In 2024, an additional related-party operating lease with a 20-year term was entered into for a property in Tallahassee, Florida, with initial annual base rate payments totaling approximately $0.4 million that increase 2% per year. This lease contains a purchase option.
Employment of Immediate Family Members
Coulter had one immediate family member who was employed by the Company until August 30, 2022 who received gross pay of $0.3 million, including the income from vested RSUs under the Plan during 2022. No payments were made in 2023.
Tkach has three immediate family members that were, or continue to be, employed by the Company. One of these family members was employed by the Company until February 21, 2022 and received aggregate gross pay of $0.1 million in 2022 and nothing in 2023. The second family member received aggregate gross pay of $0.5 million in 2023 and $0.4 million in 2022, including the income from vested RSUs under the Plan. The third family member received aggregate gross pay of $0.2 million in 2023 and $0.2 million in 2022.
Payments to Coulter Management Group LLLP
The Company remitted $0.1 million in 2023 and $0.3 million in 2022 to Coulter Management Group LLLP, an entity owned by Coulter. These payments were made to cover certain proportionate costs of the Company, including health plan and IT contract expenses that were shared among Coulter Management and the RideNow entities for a period of time after the acquisition.
Bidpath Software License
On January 19, 2022, the Audit Committee approved, and the Company entered into two agreements with Bidpath Incorporated, a company owned by Adam Alexander, a former director of the Company, that provided the Company with (i) a perpetual, non-exclusive license to the then-current source code, as well as all future source code, of foundational technology for our inventory management platform, and (ii) support and maintenance services, all of which remained in development prior to Company’s termination of the contract effective August 31, 2023, pursuant to the contract’s terms.
The Company made no payments for the licenses in 2023 and paid $3.6 million in 2022. The Company paid Bidpath for support and maintenance services totaling $0.2 million in 2023 and $0.4 million in 2022. Upon termination of the contract, we recorded a $2.6 million impairment for the remaining amount of capitalized costs.
Ready Team Grow, LLC
The Company paid $0.1 million in 2023 and $0.2 million in 2022 to Ready Team Grow, LLC for employee recruiting services. This entity is owned by the domestic partner of the Company’s former CEO, Marshall Chesrown. The Company’s use of the entity ended in 2023.
Promissory Notes
In connection with the acquisition of RideNow in 2021, the Company assumed two promissory notes of $2.2 million as of the acquisition date due to entities controlled by Coulter and/or Tkach. Amounts due under these two promissory notes had been paid in full as of December 31, 2022.
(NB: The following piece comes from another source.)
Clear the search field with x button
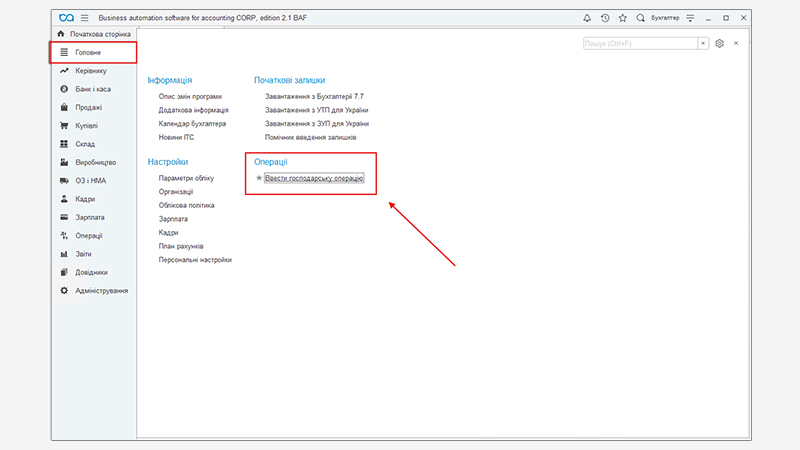 point(703,44)
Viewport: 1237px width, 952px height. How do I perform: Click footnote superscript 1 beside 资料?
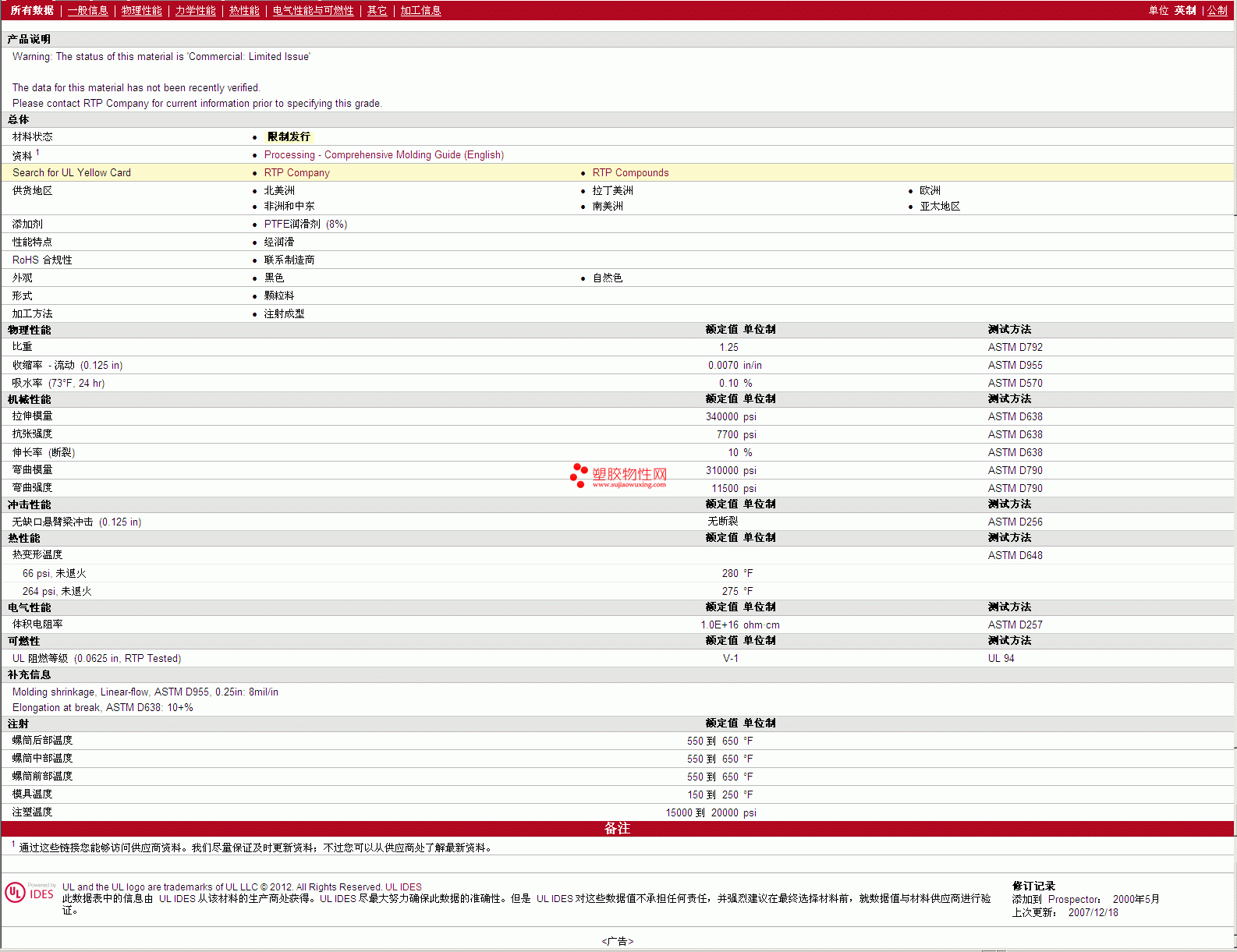tap(37, 153)
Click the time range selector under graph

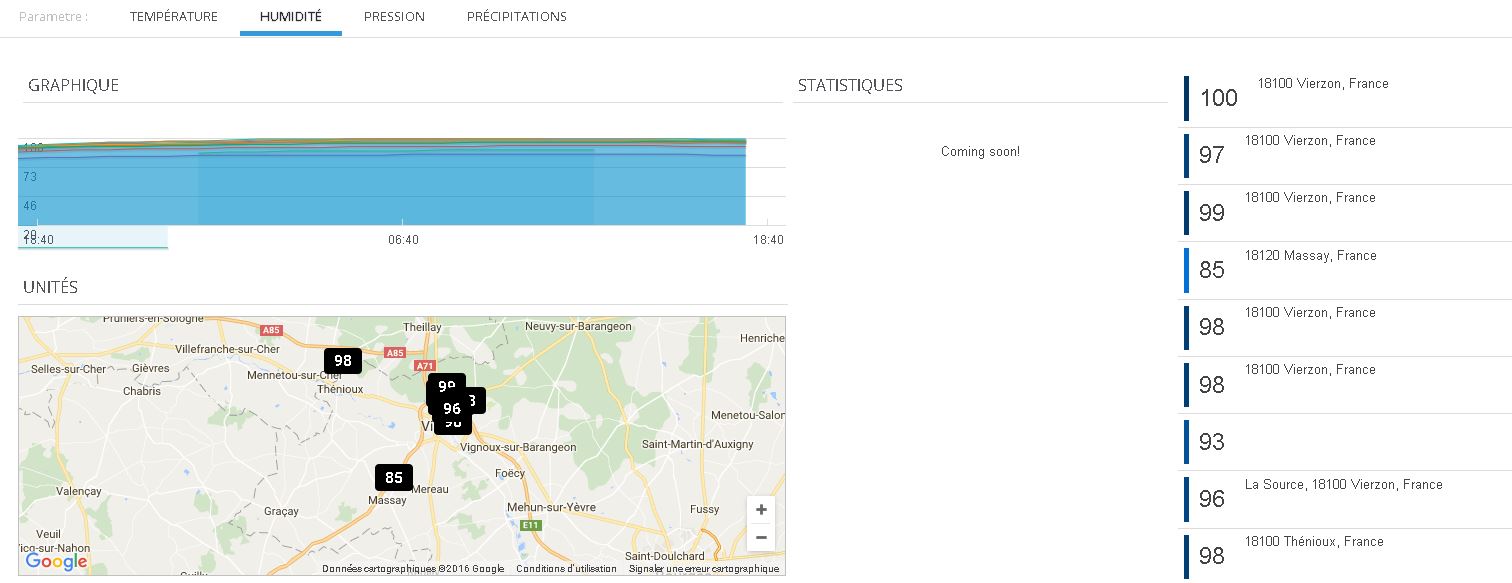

Payments to RideNow Management, LLLP
On June 27, 2022, the Company repaid a loan of $0.7 million to RideNow Management LLLP, an entity owned equally by Coulter and Tkach.
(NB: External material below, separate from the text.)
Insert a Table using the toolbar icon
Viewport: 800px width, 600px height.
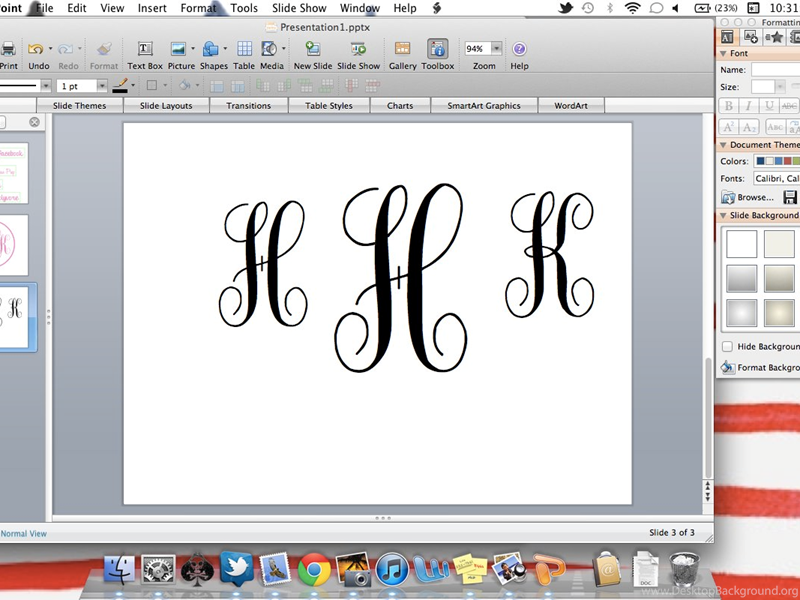click(x=244, y=49)
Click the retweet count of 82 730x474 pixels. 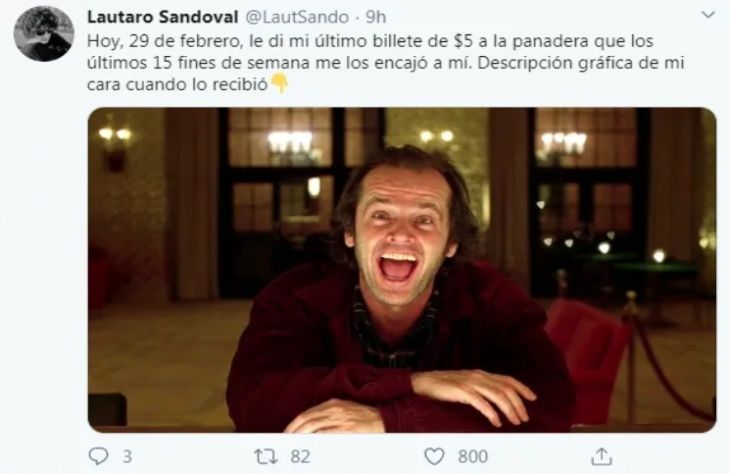pos(300,456)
RideNow Reinsurance Products
The Company sells extended service contracts, prepaid maintenance, GAP insurance, theft protection and tire and wheel products on vehicles sold to customers. Affiliate reinsurance companies previously controlled by and owned primarily by directors who were formerly executive officers of the Company participated in the profits of these products sold through the RideNow locations. The Company paid approximately $0.1 million to these affiliated companies during 2022. The related party relationship ended February 1, 2022.